The only thing I need is a washing machine but right next to the apartment block, there are a whole bunch of washing machines on the street -- you can take your clothes there, put in some money, and wash your clothes right there on the street. I am also sure I saw some fridges sitting on the street when I was walking back to the train station, and some other furniture which people had thrown away.


Nifty little walk-in wardrobe (Japan, 2007)

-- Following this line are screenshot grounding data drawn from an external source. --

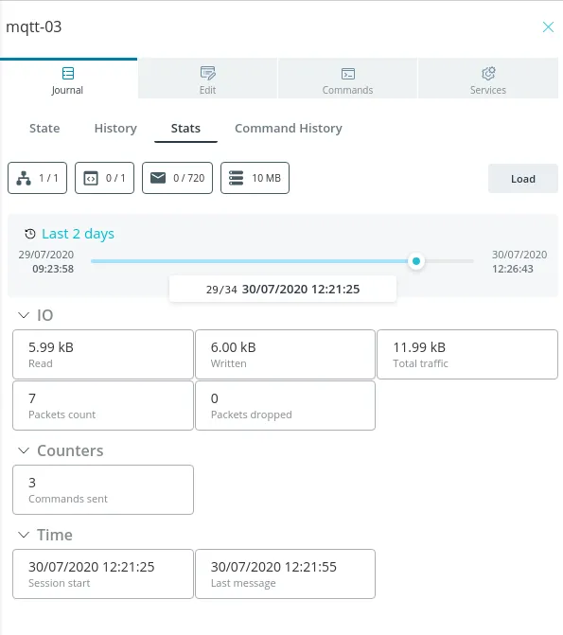The height and width of the screenshot is (635, 563).
Task: Click the storage 10 MB indicator
Action: point(255,178)
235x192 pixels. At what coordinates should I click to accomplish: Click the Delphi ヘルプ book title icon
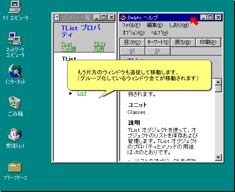123,17
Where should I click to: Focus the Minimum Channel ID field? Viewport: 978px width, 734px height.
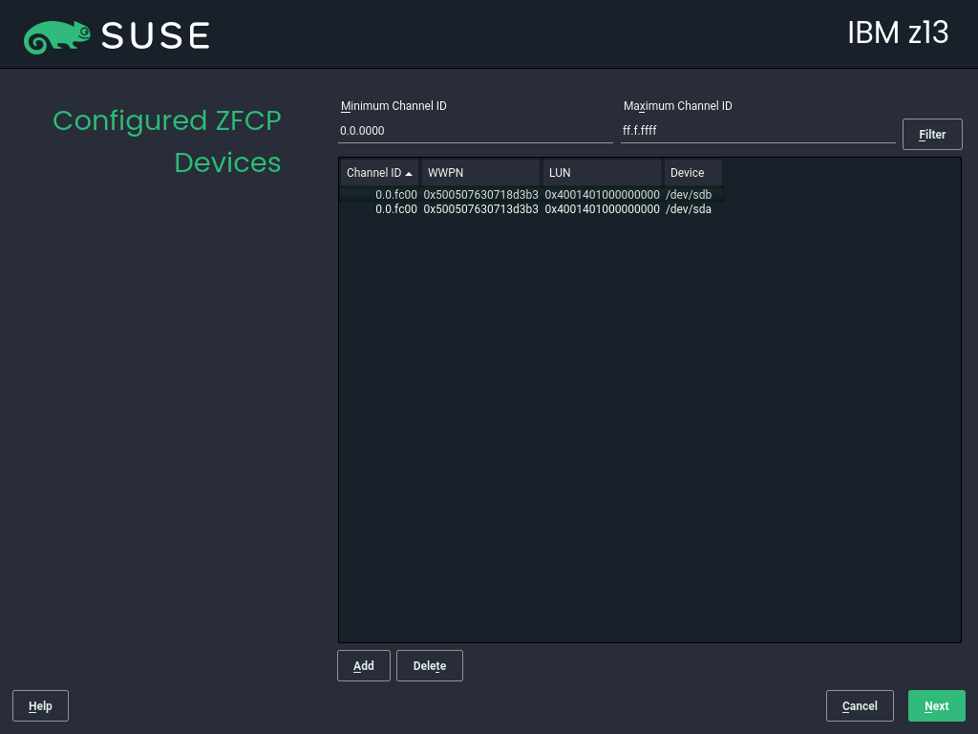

All in all the new apartment is about 100 times better than the place I live now, and a big step forward. Even though I would rather be in Vietnam -- I feel like going back down later in the year to check things out. But at least I have a secure home in Japan to come back to.

Thursday, April 5, 2007

Hue Noodle Soup

A couple of days ago I found myself with a lot of hours to kill inside Hồ Chí Minh City Airport, and to pass the time I bought a little book on sale there called The Cuisine Of Viet Nam (Nourishing a Culture). A nourishing little book it turned out to be, indeed -- it got me through the layover at Tân Sơn Nhất, and provided me ample food for thought, regarding the rich world of Vietnamese cuisine. One essay in the collection, written by Nguyệt Biều, concerned the spicy relative of phở -- Bún bò Huế (otherwise known as Huế noodle soup.) I did not know this until I read this book, but Huế is the food capital of Vietnam, and represents the culinary perfection of the nation. It is to Vietnam, perhaps, what Kyoto is to Japan, or Yogyakarta is to Indonesia. It is the soul of the nation. Nguyệt writes:
If one had to pick a single food which is reminiscent of Huế, it would be rice noodle soup with beef and pork. Huế residents prefer to buy their bún bò from street vendors, rather than in restaurants. Street vendors carry soft, thin white noodles (bún) and slices of beef (bò) and pork with them in two bamboo baskets hanging from a pole balanced across their shoulders. 
Consumers eat this noodle dish on the sidewalk, squatting on small stools right next to a pot of boiling broth. The intense fragrance rising from the pot is the greatest advertisement for this dish.
Most street vendors in Huế come from villages outside the city such as Thủy An, Phát Lát, and Vạn Vạn. In these villages, each household has one or two street vendors. Selling rice noodles is both a way of earning a living and of carrying on a family or village culinary tradition. In the morning vendors sell to regular customers, usually in small side streets or alleys. When lunchtime is almost over, they stop selling and shop for the ingredients for the next day. 
Street vendors carry one pot of broth that they can put on a portable charcoal stove, to be heated immediately. Another pot contains additional ingredients such as stewed pig trotters, grilled ground pork, beef and pork tendon, grilled crab, pig and duck blood, and thin slices of beef. On the other side of the bamboo pole is a container of fresh rice noodles and seasonings like onions, scallions, chili peppers, fish sauce, bean sprouts, banana flowers and diced lettuce. Finally, the baskets contain bowls, spoons, chopsticks, a basin for washing, napkins, toothpicks, a tank of green ginger tea, and a few stools: truly a moveable feast. 
Bún bò Huế is completely unpretentious. Its charm lies solely in its fragrance. According to the women who sell rice noodles at Bến Ngự Market, the broth must be delicious above all else: clear in colour with a balance between the salty and sweet flavours of stewed beef bones, pork bones, and chicken.
Vendors tailor each bowl to the customers' desires. In the winter, customers sit next to the red-hot stove and the boiling broth, covering their bowls with their hands, slurping the broth, skewering the noodles with their chopsticks, and biting into pieces of meat. Even food connoisseurs in Hà Nội and Hồ Chí Minh City admit to a love of bún bò Huế, especially when it is served in Huế.